### Fragmento
¿Cómo sería nuestra sociedad si no existieran las cárceles? Era una de las preguntas que planteaba Angela Davis en Democracia de la abolición, un libro de 2005 en el que cuestionaba el modelo penitenciario norteamericano que castiga de forma mayoritaria a las personas pobres pero sobre todo a las afroamericanas. Davis planteaba que necesitábamos mejores escuelas, asistencia sanitaria gratuita, viviendas sociales y un mejor acceso a la alimentación. No cárceles. Hacía una invitación a mirar todas estas cuestiones bajo una lente abolicionista, pero también feminista, porque el feminismo combate el racismo pero también las consecuencias más crueles del capitalismo como son convertir a las personas, pero sobre todo a las mujeres, en mercancías.
Todas estas cuestiones vuelven a cobrar actualidad a raíz de los disturbios raciales en Estados Unidos que han traspasado fronteras convirtiéndose en un fenómeno global. Así como el movimiento feminista sacó ventaja de la globalización para unir las reivindicaciones de millones de mujeres que sufrían distintas formas de desigualdad y violencia más allá de sus fronteras, las personas que sufren discriminación por el color de su piel en todo el mundo se han unido bajo el grito de George Floyd: “no puedo respirar”.
######
### Extractos del listado
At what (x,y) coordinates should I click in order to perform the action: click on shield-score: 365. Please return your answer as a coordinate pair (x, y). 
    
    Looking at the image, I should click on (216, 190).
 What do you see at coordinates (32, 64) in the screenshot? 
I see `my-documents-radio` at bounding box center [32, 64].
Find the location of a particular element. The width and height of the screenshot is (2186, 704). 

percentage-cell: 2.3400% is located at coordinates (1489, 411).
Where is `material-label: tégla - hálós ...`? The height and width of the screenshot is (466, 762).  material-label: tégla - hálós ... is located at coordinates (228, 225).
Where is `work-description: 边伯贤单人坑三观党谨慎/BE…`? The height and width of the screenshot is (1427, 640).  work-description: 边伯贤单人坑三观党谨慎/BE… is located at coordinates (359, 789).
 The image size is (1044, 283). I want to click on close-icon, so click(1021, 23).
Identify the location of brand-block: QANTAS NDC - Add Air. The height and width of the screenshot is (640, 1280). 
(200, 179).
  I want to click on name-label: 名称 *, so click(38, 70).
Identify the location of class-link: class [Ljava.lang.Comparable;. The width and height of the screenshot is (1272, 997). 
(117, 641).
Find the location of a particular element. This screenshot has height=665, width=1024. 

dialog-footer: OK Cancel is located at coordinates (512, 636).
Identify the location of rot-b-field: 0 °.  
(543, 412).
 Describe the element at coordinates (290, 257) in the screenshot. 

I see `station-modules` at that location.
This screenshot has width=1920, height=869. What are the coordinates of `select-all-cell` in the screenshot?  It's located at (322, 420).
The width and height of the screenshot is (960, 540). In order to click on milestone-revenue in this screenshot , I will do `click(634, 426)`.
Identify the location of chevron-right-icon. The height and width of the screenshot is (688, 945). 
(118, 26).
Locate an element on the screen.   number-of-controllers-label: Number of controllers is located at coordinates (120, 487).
######
> Objetivo de la tarea
Contesta estas preguntas con los datos del fragmento:
(a) ¿En qué año se publicó el libro Democracia de la abolición?
(b) ¿Qué cuatro cosas necesitábamos, según Davis, en lugar de cárceles?
(c) ¿Bajo qué grito se han unido las personas que sufren discriminación por el color de su piel?

> Respuesta
(a) En 2005.
(b) Mejores escuelas, asistencia sanitaria gratuita, viviendas sociales y un mejor acceso a la alimentación.
(c) Bajo el grito de George Floyd: "no puedo respirar".